WHAT YOU NEED TO DO –
• a. According to the text on Slovene at foreign universities, in what year did implementation of the principle of reciprocity with foreign language teachers begin?
• b. Reproduce word for word the part of the text on Slovene at foreign universities that begins at the words "Throughout all these" and stops after the words "around the world.".

TEXT EXTRACT –

The beginning of systematic cultivation of Slovene at foreign universities
Following major social changes and the transformation of Europe after the Second World War, by 1960 Slovene had become a part of study programmes at universities of neighbouring countries and in the common country of Yugoslavia: in Trieste in 1945, in Zadar in 1950, in Budapest in 1953, in Novi Sad in 1958, and in Skopje in 1959. After 1960, organised cultivation of Slovene across the globe started emerging, and the Faculty of Arts of the University of Ljubljana played a crucial role in this right from the start. At the beginning, it selected and co-financed teachers of Slovene for foreign universities and sent them Slovene books. In 1964, they started implementing the principle of reciprocity with foreign language teachers coming to the Faculty and teachers of Slovene going to foreign universities.
Throughout all these years, the content, organisation, implementation and the development of the STU programme have been the responsibility of the Faculty of Arts of the University of Ljubljana. Initially, the activity was funded by the National Educational Community and later by the ministry responsible for higher education. This model of providing support to Slovene at foreign universities, which enabled direct academic contact with foreign institutions and gave preference to professional management of the programme, contributed significantly to the successful development of departments of Slovene studies around the world.

EXTRACTED RECORDS –
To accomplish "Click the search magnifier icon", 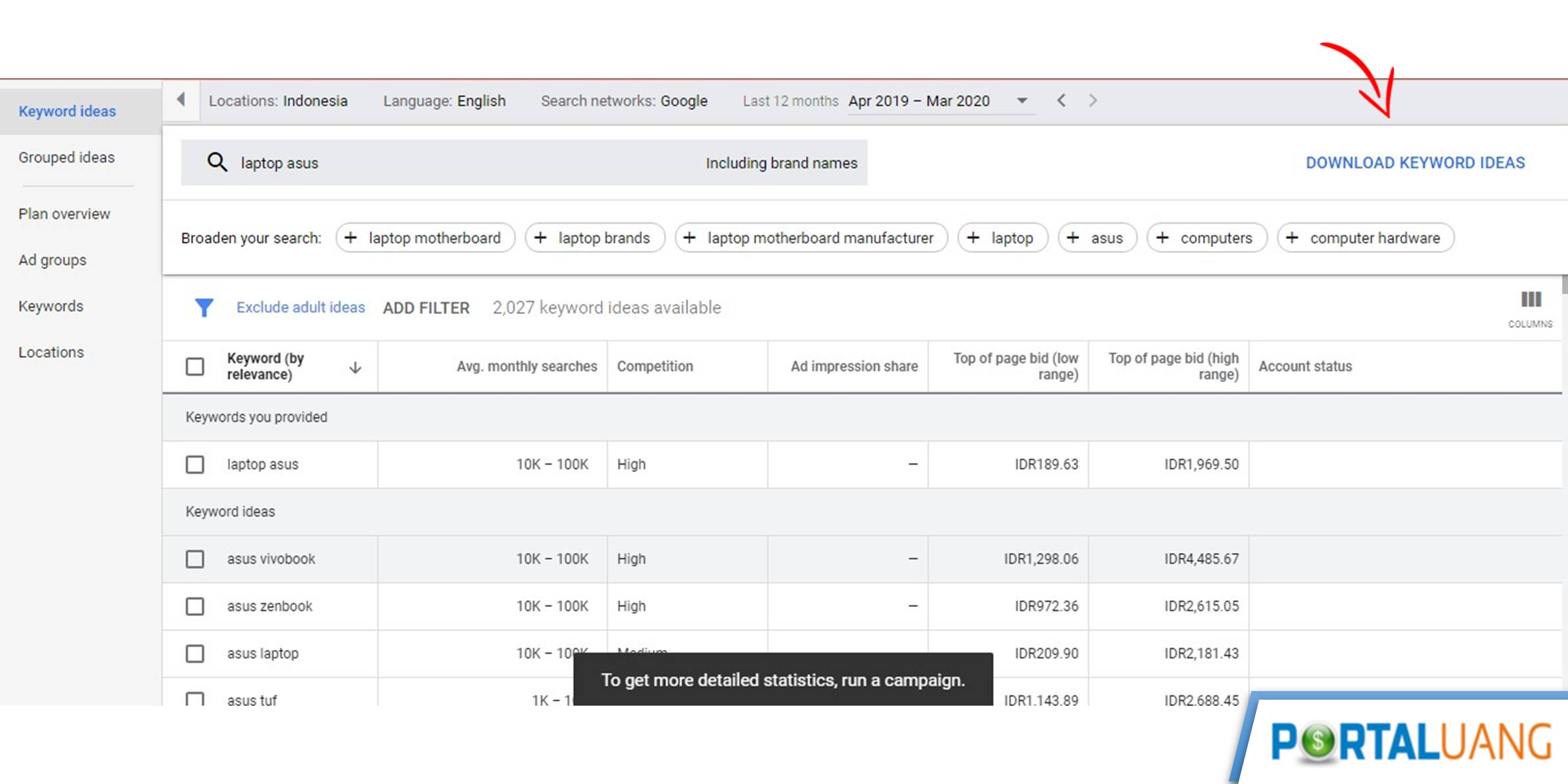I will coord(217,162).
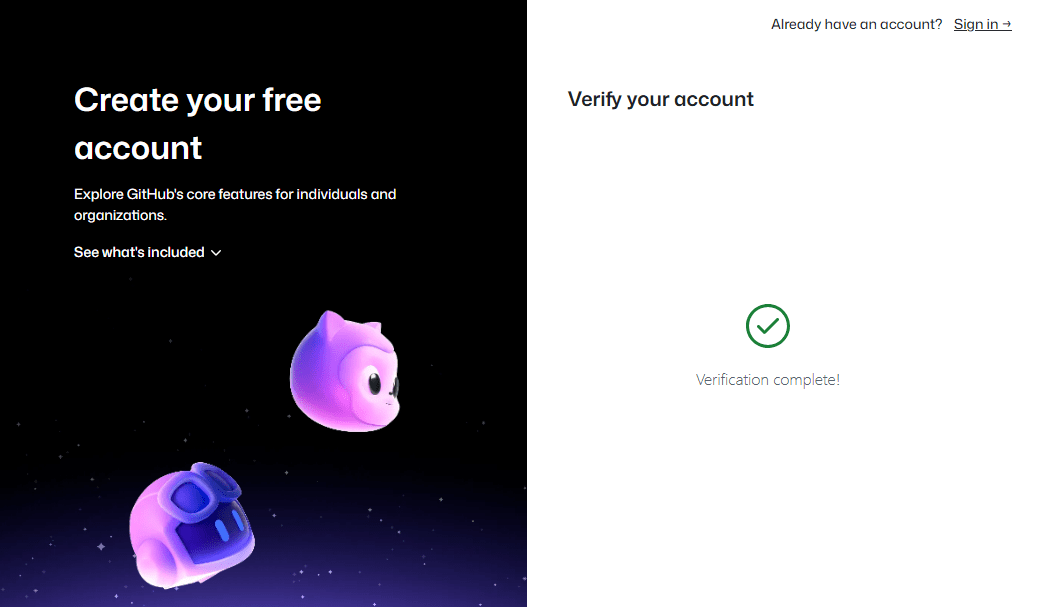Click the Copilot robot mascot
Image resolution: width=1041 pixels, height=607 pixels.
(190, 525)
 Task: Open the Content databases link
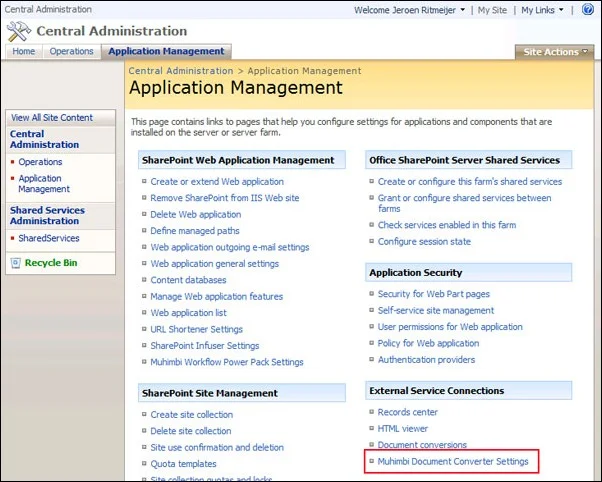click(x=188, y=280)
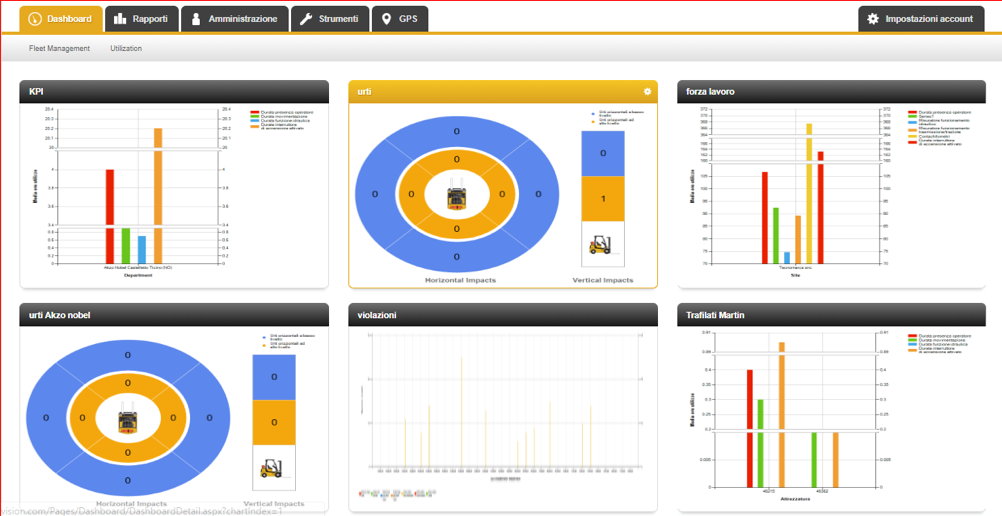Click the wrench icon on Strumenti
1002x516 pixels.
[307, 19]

TASK-BY-TASK OUTPUTS –
• a. 1964

• b.
Throughout all these years, the content, organisation, implementation and the development of the STU programme have been the responsibility of the Faculty of Arts of the University of Ljubljana. Initially, the activity was funded by the National Educational Community and later by the ministry responsible for higher education. This model of providing support to Slovene at foreign universities, which enabled direct academic contact with foreign institutions and gave preference to professional management of the programme, contributed significantly to the successful development of departments of Slovene studies around the world.